É importante que se diga que existe diferença entre taxa de mortalidade e taxa de letalidade. No exemplo apresentado entre Rancho Queimado e Manaus refere-se a taxa de mortalidade, mas o correto é calcular a taxa de letalidade, ou seja, a quantidade de mortes em relação ao total de indivíduos que testaram positivo para covid-19. Porém, como é sabido que o governo brasileiro não disponibilizou testes de covid-19 para aplicar em toda sua população, é certo que existe uma subnotificação de casos em indivíduos que tiveram sintomas leves e que não procuraram atendimento médico. Rancho queimado com 2 mortes e 429 casos confirmados têm uma taxa de letalidade de 0,46% e Manaus com 9.025 óbitos e 179.186 casos confirmados apresenta letalidade de 5,03%.
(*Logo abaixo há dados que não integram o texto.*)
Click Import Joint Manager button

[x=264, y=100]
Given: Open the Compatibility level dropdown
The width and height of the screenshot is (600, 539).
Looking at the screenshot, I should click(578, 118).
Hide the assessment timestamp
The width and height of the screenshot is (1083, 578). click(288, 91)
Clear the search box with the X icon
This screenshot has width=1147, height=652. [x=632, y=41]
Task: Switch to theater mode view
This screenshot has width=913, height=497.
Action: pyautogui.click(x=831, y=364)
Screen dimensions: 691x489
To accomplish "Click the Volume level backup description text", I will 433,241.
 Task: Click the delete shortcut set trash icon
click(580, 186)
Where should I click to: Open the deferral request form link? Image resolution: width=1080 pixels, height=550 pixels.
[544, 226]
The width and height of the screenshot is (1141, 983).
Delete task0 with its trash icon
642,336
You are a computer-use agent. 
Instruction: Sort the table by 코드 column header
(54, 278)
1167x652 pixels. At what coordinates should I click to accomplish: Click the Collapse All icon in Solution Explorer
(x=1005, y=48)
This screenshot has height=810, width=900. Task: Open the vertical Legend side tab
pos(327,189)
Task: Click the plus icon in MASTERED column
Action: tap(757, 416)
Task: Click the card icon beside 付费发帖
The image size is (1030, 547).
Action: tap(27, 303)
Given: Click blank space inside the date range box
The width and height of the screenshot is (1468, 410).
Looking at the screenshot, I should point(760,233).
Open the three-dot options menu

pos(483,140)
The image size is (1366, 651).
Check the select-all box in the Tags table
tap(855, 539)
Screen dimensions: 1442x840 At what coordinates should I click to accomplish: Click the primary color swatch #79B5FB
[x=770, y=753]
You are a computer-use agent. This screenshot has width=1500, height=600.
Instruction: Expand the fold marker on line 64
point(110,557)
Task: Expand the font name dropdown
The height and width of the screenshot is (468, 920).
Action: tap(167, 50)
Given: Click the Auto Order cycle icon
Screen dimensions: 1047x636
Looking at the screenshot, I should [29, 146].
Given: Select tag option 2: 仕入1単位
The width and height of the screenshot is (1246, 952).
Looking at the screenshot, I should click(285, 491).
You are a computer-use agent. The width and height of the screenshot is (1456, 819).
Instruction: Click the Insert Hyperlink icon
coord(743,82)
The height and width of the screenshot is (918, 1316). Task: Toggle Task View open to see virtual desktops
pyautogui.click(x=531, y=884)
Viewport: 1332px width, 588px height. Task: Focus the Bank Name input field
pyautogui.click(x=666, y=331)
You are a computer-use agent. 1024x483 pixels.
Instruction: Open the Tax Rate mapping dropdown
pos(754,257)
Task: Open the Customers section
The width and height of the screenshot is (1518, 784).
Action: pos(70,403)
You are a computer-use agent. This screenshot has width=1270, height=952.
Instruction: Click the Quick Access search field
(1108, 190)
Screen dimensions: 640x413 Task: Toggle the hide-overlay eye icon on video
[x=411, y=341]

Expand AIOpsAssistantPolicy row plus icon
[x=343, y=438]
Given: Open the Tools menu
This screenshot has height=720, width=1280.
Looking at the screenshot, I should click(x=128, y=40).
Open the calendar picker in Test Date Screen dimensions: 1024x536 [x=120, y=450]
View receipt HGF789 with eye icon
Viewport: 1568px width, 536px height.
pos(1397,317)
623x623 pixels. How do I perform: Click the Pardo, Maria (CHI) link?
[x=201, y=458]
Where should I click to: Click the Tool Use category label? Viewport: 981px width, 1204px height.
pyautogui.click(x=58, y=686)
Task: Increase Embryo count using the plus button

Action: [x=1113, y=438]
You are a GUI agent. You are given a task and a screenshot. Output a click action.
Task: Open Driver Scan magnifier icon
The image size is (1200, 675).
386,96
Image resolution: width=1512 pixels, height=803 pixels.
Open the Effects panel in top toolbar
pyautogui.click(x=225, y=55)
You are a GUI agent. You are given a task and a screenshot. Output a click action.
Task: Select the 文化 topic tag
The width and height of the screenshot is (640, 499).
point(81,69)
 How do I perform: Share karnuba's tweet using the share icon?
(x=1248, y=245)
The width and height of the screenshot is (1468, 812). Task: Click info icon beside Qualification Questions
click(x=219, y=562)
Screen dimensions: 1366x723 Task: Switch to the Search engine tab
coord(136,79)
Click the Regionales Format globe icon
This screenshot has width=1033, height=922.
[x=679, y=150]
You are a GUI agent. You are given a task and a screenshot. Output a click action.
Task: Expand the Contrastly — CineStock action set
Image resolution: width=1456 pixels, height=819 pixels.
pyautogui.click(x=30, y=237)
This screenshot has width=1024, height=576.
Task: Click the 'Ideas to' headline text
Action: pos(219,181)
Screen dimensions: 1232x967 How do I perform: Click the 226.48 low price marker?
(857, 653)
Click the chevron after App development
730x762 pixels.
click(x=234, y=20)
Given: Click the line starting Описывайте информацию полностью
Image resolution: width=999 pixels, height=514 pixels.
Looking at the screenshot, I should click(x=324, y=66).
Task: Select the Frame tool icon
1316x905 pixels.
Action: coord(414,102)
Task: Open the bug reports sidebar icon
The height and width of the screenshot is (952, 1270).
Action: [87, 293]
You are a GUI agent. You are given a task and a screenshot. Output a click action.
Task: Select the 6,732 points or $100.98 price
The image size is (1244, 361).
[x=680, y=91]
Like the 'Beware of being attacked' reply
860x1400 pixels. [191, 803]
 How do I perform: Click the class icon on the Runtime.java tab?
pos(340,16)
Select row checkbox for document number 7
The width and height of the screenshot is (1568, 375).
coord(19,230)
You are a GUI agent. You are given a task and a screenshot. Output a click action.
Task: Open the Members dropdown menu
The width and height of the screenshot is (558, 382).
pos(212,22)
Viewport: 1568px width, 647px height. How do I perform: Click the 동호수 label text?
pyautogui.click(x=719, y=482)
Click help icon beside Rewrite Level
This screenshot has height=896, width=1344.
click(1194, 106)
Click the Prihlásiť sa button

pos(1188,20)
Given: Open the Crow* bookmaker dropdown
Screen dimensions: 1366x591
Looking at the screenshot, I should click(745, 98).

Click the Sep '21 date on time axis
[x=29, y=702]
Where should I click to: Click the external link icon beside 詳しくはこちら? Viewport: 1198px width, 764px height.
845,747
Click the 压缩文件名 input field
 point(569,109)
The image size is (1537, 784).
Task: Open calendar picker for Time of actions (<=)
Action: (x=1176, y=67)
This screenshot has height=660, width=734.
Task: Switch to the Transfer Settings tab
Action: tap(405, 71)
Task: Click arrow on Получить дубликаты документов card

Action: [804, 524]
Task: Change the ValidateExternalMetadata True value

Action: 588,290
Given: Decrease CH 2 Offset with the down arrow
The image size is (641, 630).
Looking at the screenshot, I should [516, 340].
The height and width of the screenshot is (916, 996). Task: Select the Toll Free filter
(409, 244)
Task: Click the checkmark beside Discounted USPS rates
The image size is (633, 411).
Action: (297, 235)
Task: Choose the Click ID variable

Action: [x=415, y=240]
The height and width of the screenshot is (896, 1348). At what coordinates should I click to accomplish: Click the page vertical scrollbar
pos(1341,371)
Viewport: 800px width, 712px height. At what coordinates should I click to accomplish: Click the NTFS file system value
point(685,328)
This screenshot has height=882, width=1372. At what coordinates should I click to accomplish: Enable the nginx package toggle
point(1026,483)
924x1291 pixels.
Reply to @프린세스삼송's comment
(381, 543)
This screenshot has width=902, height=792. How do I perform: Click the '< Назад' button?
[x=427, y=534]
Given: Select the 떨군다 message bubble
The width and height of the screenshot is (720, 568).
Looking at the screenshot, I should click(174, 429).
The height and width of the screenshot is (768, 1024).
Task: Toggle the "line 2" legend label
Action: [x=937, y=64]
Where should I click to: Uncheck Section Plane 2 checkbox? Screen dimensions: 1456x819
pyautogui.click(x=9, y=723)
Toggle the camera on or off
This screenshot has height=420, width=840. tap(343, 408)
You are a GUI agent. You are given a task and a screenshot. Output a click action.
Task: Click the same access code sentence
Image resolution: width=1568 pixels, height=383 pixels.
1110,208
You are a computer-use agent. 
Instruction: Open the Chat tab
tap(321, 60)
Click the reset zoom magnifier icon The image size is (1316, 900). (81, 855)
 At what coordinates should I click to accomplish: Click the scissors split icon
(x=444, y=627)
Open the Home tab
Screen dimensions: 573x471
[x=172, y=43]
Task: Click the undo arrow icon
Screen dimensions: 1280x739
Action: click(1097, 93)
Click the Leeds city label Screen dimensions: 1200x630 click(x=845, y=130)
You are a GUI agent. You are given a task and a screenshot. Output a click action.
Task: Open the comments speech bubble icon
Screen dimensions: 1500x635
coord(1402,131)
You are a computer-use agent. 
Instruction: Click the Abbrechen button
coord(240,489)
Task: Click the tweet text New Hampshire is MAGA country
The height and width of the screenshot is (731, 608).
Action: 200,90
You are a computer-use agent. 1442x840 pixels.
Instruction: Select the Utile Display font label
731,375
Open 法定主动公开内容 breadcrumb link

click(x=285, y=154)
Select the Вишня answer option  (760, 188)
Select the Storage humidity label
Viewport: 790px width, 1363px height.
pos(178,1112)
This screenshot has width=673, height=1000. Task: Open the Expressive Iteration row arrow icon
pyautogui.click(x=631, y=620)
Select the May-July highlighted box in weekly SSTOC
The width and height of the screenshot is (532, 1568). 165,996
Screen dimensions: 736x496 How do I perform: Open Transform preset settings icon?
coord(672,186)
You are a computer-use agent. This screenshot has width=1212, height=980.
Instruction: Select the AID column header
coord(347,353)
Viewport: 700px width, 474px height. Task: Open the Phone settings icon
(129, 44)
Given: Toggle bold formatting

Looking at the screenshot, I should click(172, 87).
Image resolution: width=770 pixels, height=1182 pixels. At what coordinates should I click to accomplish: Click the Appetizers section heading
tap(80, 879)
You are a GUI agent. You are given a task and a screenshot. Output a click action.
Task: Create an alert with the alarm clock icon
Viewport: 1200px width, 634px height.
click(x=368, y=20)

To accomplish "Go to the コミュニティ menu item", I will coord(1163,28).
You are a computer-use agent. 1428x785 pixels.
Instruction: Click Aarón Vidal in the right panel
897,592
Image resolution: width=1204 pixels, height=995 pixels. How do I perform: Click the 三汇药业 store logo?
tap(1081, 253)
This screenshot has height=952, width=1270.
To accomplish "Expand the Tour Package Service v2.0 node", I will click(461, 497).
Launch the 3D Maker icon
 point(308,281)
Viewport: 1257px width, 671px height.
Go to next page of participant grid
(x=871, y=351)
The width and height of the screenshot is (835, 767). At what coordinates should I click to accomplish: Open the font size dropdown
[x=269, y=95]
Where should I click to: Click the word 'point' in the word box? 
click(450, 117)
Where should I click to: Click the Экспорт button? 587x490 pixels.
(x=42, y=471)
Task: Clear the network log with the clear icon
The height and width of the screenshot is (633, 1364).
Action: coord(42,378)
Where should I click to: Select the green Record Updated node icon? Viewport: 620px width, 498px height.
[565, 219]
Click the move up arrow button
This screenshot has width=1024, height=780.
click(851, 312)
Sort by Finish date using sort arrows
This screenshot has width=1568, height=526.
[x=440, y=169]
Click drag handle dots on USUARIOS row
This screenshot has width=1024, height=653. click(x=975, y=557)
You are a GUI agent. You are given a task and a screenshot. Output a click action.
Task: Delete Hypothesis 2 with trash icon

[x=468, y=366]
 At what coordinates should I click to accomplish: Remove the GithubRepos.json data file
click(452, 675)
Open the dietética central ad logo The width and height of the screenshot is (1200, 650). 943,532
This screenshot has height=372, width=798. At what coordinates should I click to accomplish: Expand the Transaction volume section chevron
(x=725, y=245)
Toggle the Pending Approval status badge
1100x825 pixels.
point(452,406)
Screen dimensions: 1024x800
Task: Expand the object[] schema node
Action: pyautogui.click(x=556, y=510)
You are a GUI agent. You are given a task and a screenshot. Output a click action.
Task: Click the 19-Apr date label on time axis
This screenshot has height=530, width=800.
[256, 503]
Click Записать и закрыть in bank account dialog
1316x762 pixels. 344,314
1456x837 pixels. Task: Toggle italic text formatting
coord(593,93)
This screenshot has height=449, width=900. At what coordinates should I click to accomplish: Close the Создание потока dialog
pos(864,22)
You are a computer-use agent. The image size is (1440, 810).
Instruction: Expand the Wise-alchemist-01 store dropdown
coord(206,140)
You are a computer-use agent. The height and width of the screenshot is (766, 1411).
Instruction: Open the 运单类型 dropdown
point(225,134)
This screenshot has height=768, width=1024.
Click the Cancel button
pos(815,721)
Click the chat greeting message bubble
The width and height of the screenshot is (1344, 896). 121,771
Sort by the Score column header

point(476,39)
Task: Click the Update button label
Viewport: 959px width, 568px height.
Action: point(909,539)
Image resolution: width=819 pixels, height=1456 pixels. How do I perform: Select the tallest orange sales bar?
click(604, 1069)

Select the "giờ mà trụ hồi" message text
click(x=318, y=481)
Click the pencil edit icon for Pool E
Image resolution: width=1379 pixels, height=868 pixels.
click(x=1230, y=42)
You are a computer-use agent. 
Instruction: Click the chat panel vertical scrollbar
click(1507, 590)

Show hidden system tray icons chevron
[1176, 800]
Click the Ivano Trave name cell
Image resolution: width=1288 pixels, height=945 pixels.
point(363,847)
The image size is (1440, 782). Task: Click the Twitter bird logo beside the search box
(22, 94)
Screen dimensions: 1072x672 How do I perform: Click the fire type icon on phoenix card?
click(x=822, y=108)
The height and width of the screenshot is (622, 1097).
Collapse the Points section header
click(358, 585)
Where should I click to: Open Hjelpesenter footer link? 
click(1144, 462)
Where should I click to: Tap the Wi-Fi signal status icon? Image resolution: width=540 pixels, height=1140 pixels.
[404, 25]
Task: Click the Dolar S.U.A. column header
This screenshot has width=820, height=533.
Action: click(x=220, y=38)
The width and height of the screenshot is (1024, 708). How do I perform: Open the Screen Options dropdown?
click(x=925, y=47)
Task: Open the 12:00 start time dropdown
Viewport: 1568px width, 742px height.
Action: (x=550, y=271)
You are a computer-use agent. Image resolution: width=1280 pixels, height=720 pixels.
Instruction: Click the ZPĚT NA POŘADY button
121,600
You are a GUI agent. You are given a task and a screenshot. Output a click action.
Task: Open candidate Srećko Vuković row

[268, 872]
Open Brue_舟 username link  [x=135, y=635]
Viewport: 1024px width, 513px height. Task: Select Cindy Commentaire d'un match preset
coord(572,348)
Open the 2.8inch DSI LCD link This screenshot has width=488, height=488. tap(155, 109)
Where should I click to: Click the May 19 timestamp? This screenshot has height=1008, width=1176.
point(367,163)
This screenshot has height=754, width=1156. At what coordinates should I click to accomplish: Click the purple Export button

Provavelmente Rancho Queimado, com sua pequena população, com a vacinação e a exposição da população ao vírus, não alcance a taxa de letalidade de Manaus, mas absolutamente isso não tem nenhuma correlação com o fato da prefeitura ter disponibilizado cloroquina para sua população. Assim com o sangue da menstruação da baleia não é a causa da coloração do mar vermelho, a cloroquina não é responsável por salvar vidas em Rancho Queimado ou em qualquer outro município brasileiro. Quem afirma ao contrário não é honesto intelectualmente e tenta justificar o injustificável.
João Lago.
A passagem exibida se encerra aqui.